Income Tax On Turkish Property

Income tax on Turkish property

Income tax on Turkish property

Many people around the world buy property in Turkey to rent out and earn money. If you own property in Turkey and are renting it out, you may have to pay income tax on your earnings.

The tax is progressive, meaning that the higher your earnings are, the more you will have to pay. In addition, there is a stamp duty that you must pay when filing your taxes.

Tax on Capital Gains

If you sell your Turkish property within five years of purchasing it, you will be required to pay a tax on capital gains. This is a mandatory tax and may result in you losing tens of thousands of dollars.

In Turkey, the sale of a real estate is subject to the so-called income tax law Article No 80. This is the only tax that is applied to sales of real estates purchased in Turkey before passing 5 years on the date of purchasing.

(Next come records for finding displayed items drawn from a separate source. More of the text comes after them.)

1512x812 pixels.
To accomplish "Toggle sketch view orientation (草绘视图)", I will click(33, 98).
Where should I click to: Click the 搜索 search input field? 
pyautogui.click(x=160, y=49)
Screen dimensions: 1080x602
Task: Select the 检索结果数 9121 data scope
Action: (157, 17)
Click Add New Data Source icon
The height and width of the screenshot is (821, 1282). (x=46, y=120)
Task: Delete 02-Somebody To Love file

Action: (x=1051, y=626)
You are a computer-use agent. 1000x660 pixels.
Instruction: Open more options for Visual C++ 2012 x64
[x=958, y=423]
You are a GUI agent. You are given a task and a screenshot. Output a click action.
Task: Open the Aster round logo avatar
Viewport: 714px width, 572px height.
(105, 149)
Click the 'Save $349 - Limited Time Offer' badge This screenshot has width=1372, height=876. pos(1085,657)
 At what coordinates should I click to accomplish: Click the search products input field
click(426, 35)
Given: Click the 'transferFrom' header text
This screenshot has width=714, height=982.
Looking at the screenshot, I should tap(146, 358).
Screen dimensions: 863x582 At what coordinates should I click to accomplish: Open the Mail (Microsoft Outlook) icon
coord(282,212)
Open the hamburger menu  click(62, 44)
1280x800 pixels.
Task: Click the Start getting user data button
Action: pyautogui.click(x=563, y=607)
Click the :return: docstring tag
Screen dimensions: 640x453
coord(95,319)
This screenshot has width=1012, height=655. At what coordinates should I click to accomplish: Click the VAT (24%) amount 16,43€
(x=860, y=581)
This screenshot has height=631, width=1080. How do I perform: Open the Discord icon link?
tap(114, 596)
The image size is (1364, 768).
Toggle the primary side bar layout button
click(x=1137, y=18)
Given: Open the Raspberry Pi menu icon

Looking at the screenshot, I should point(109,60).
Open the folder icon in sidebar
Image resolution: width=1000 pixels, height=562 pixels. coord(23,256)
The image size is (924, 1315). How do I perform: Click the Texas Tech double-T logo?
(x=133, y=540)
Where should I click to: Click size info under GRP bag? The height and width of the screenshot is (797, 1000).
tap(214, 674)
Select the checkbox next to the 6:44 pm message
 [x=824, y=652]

For the sale of real estates which were acquired free of charge, namely, by inheritance or donation, they are not subjected to this tax.

Buying properties in Turkey for private use is not very complicated, and there are various options for foreign investors. Moreover, they can purchase properties in any of the territories of Turkey except restricted military zones and the proceeds from the sale can be transferred out of Turkey.

Tax on Rental Income

The rental income you receive from your Turkish property is also subject to an income tax. This is calculated based on your income and the amount of any deductions you make from it.

There is a progressive taxation system in Turkey, and the more you earn, the higher your percentage of taxes. If you are an owner of a Turkish property, it is essential to understand how you will be able to calculate the tax you will have to pay on your earnings.

Those who are non-residents have to withhold income tax from the gross rent paid for the leased immovable property and rights at a rate of 20%. This includes the rent paid in advance for upcoming months and years as well.

Rental income from residential properties is taxed at a progressive rate of 15%, while profits from commercial properties are taxed at a fixed rate of 20%. Non-taxable amounts for residential property are no more than 9,500 Turkish liras per year, and for commercial properties up to 49,000 Turkish liras.

Tax on Non-Rental Property

If you are a foreign citizen living in Turkey, and are purchasing property in order to support your immigration application or to rent out as an income asset, you should know about the taxes that apply to your property. There are several types of tax that you must pay when purchasing or selling a Turkish property.

Tax on the Sale of Property

Turkish property owners are required to pay annual property tax, which varies by type and location. The rate of tax varies between 0.11% and 0.22% for residential properties, and 0.33% for commercial properties.

When purchasing a property in Turkey, buyers must pay an initial stamp duty or transfer tax, known as title deed conveyance tax (TAPU). This is normally split between the buyer and seller.

This is paid when the sale contract is signed and a title deed is issued. It is usually applied as 4% of the purchase price of the property, although it can be higher if there are special conditions.